When acpi_ns_repair_CID() is called for a _CID which returns a package
of strings, it calls acpi_ns_repair_HID() for each of the package
elements. acpi_ns_repair_HID() calls acpi_ut_remove_reference() on the
original object, but acpi_ns_repair_CID() calls it again on return,
leading to a double free.
This problem was seen on a Acer TravelMate P449-G2-MG.
Thanks to Daniel Drake for helping investigating this problem.
Cross linking to ACPICA bug:
I have a fix now.
Is there anyone reachable can still help to validate?
This was already fixed in Linux commit ed7f8bc91a8df96662b21accc9a5abe2c292014a
I don't think it's fully fixed by the commit, the commit only makes it rare triggered.
1. in AcpiDsBuildInternalPackageObj(), package element reference count is still copied when reference count > 1;
2. repair code still contains reference count copy code in AcpiNsRepair_CID() , AcpiNsRepairNullElement() and AcpiNsSimpleRepair().
Is the reference count copy case a normal use case of reference counting?
These pieces of code still risk races when an element of a package is referenced by an AML execution flow and the flow unlocks interpreter/namespace locks. Unfortunately, there are many such unlock cases because we need to implement AML control method preemption rule defined by spec 5.5.2 Control Method Execution.
So the bug is still there, and you can trigger it using high parallel cases.
There is a complication for the root cause of this issue.
The root cause is actually the design of AcpiUtUpdateObjectReference().
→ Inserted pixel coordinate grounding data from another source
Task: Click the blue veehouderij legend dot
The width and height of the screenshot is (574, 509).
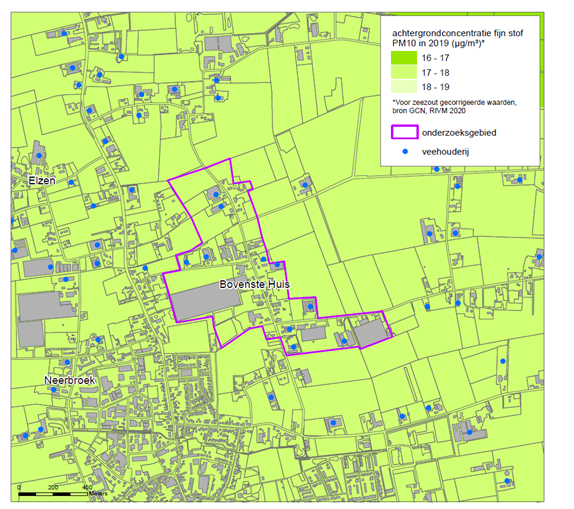Action: click(x=405, y=151)
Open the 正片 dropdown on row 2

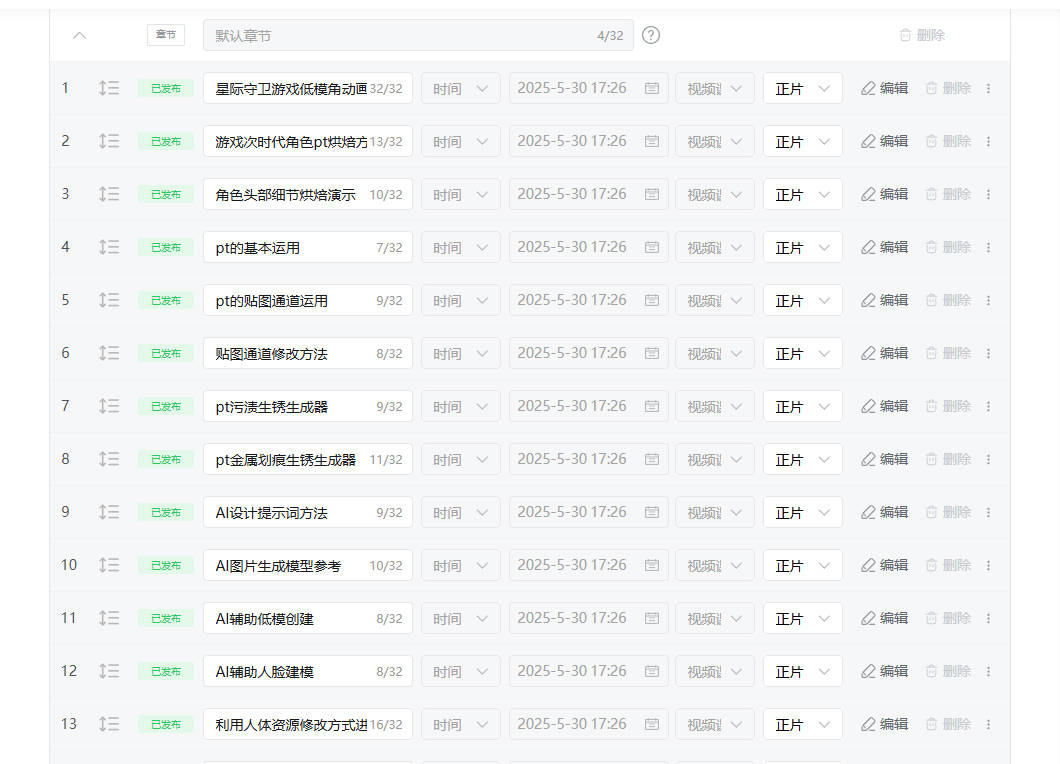click(x=802, y=141)
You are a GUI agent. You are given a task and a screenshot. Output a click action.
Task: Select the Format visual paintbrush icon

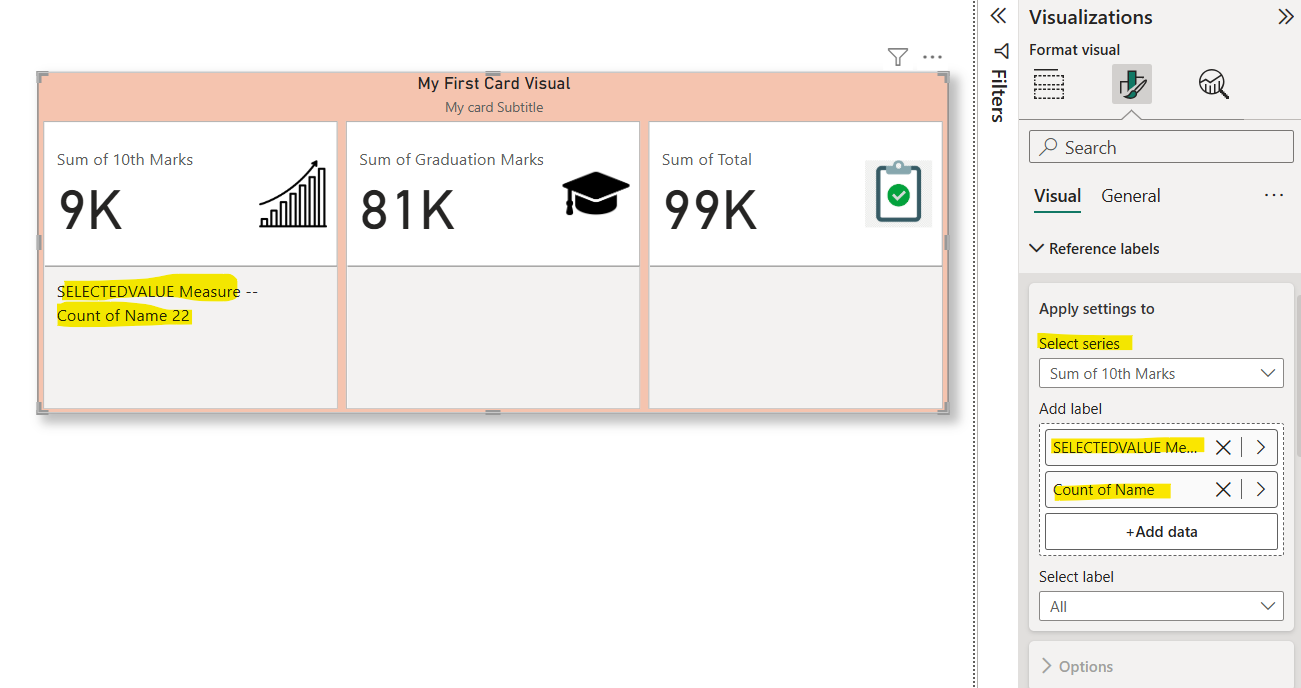(1132, 85)
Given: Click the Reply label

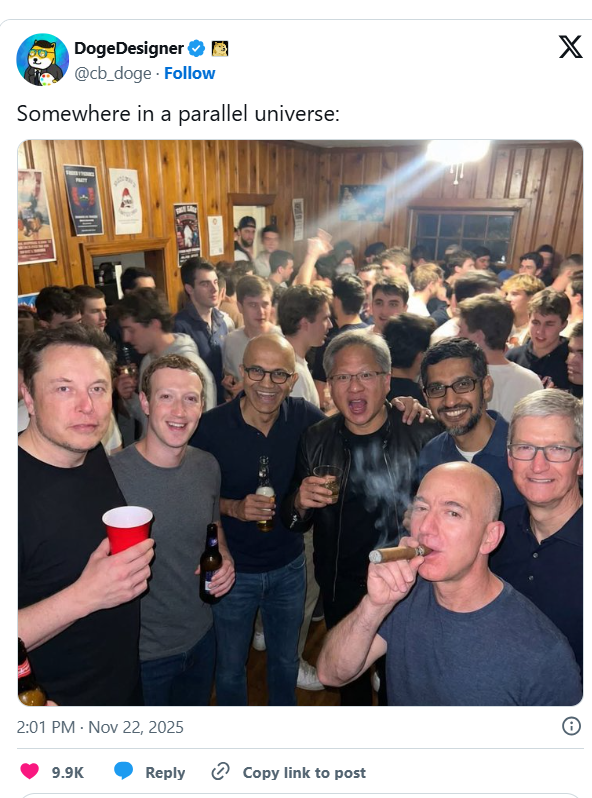Looking at the screenshot, I should point(165,773).
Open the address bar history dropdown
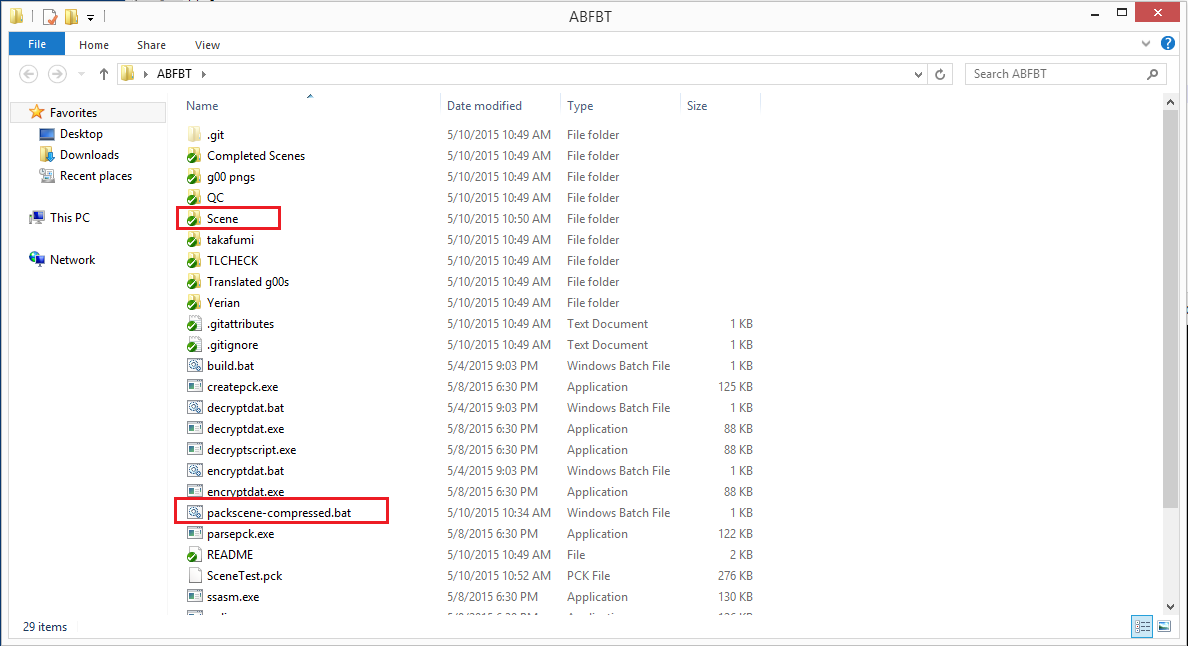 click(919, 74)
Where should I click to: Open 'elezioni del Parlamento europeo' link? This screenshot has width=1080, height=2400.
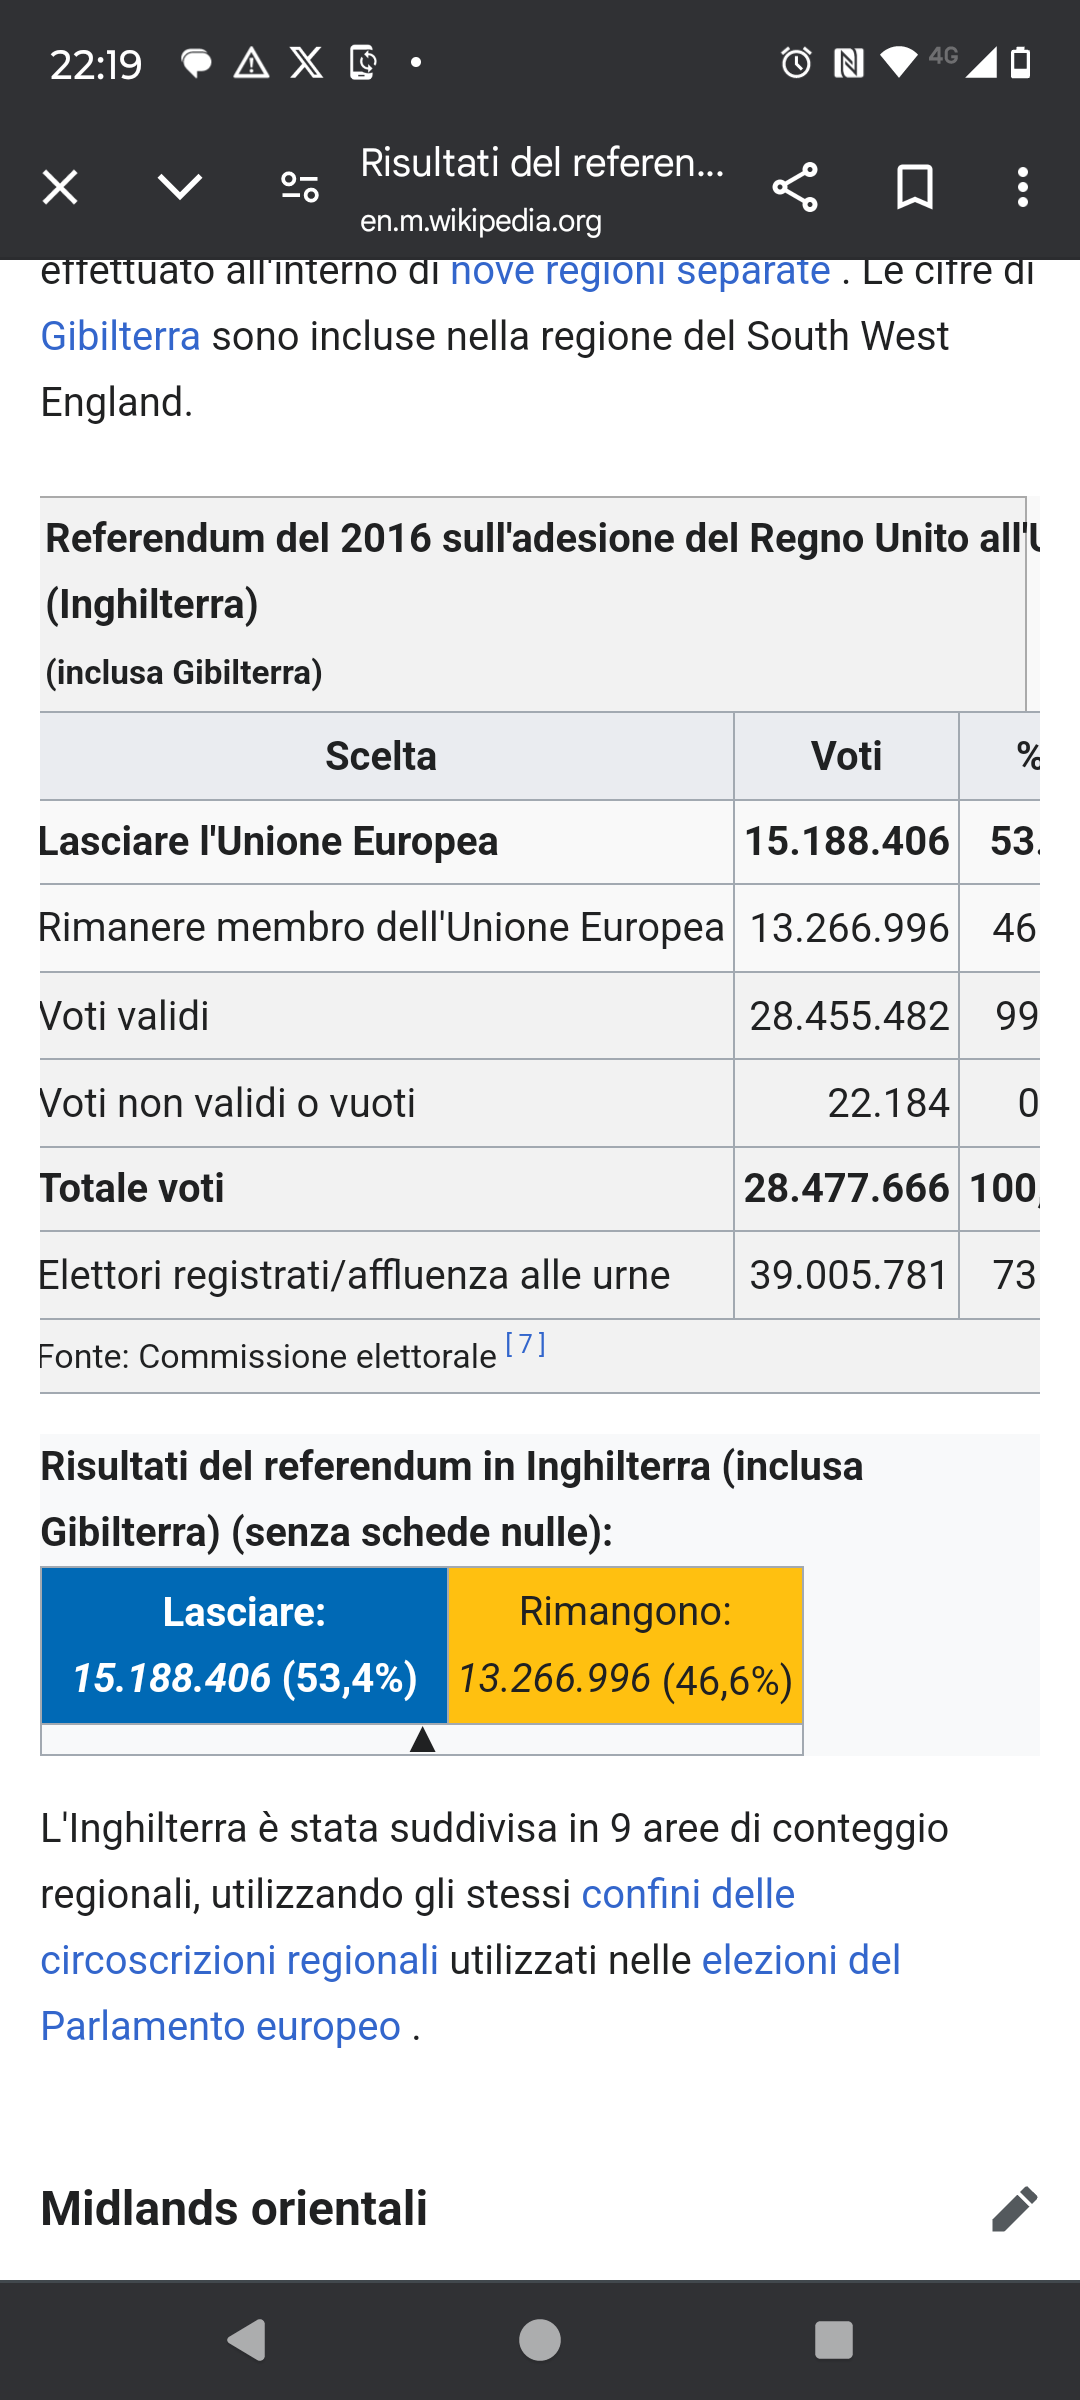click(x=470, y=1993)
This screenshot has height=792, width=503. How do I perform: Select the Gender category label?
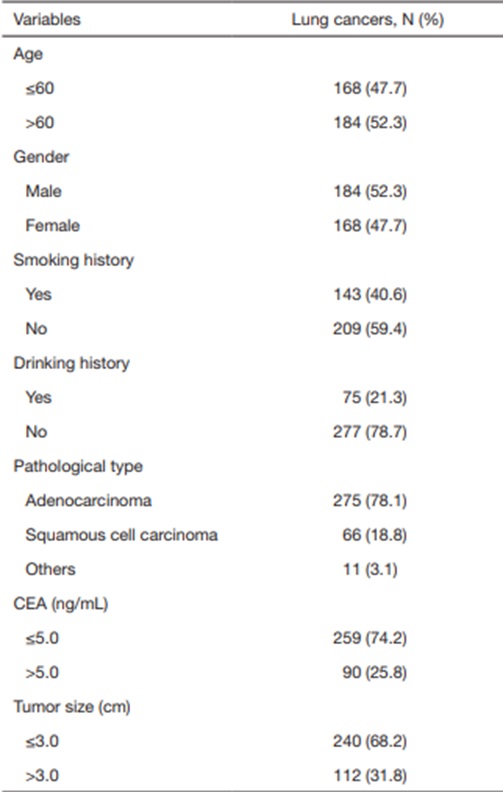click(x=41, y=157)
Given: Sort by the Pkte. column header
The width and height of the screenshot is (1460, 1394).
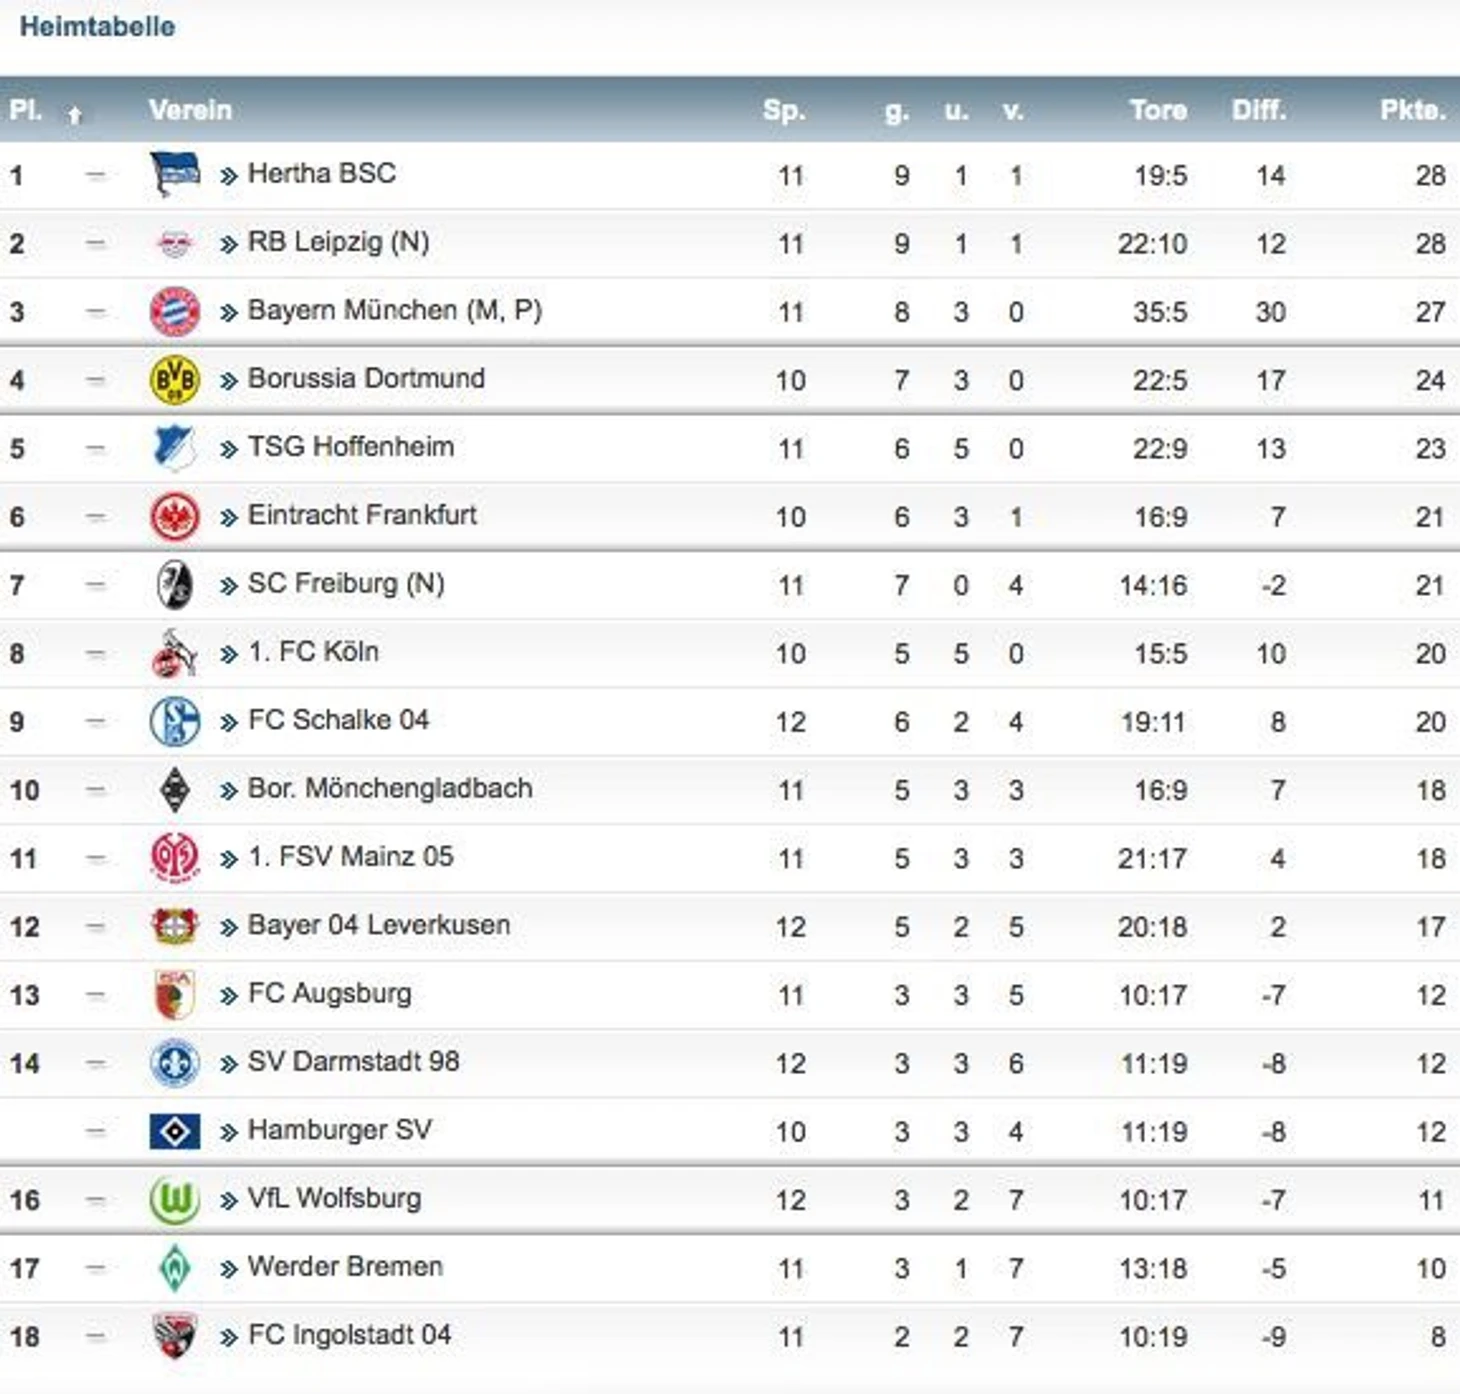Looking at the screenshot, I should [x=1412, y=110].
Normally, there are several key design aspects for object deletion due to zeroed reference count.
1. Locking - software either marks a "dying state" of the object and never allows reference count to bump up/down when it is dying or locks around the entire deletion process. The latter is not achievable in OS kernels as the deletion process cannot be in an atomic context. Then have you seen previous one implemented in ACPICA - the answer is no. For many kinds of objects, ACPICA never knows whether they are about to be destroyed. And unfortunately, package operand is one of such objects.
2. Recursion - an object deletion process shouldn't consume stack too much and actually it won't if the cross reference layers of the objects are controlled to an acceptable level. What ACPICA is offering now is a different approach which converts recursive deletion's stack hazard into object deletion list's heap hazard. In order to delete an object, ACPICA actually needs to allocate additional heap memory to hold "next objects chain". And in order to make AcpiUtUpdateRefCount() to be the only interfaces that need to be atomic, all children reference counts are bumped up/down along with its parents' as a result of being referenced by the object deletion list mechanism. This mechanism in return reduces the occurance ratio of reference count bump up/down hazard mentioned in the above locking paragraph.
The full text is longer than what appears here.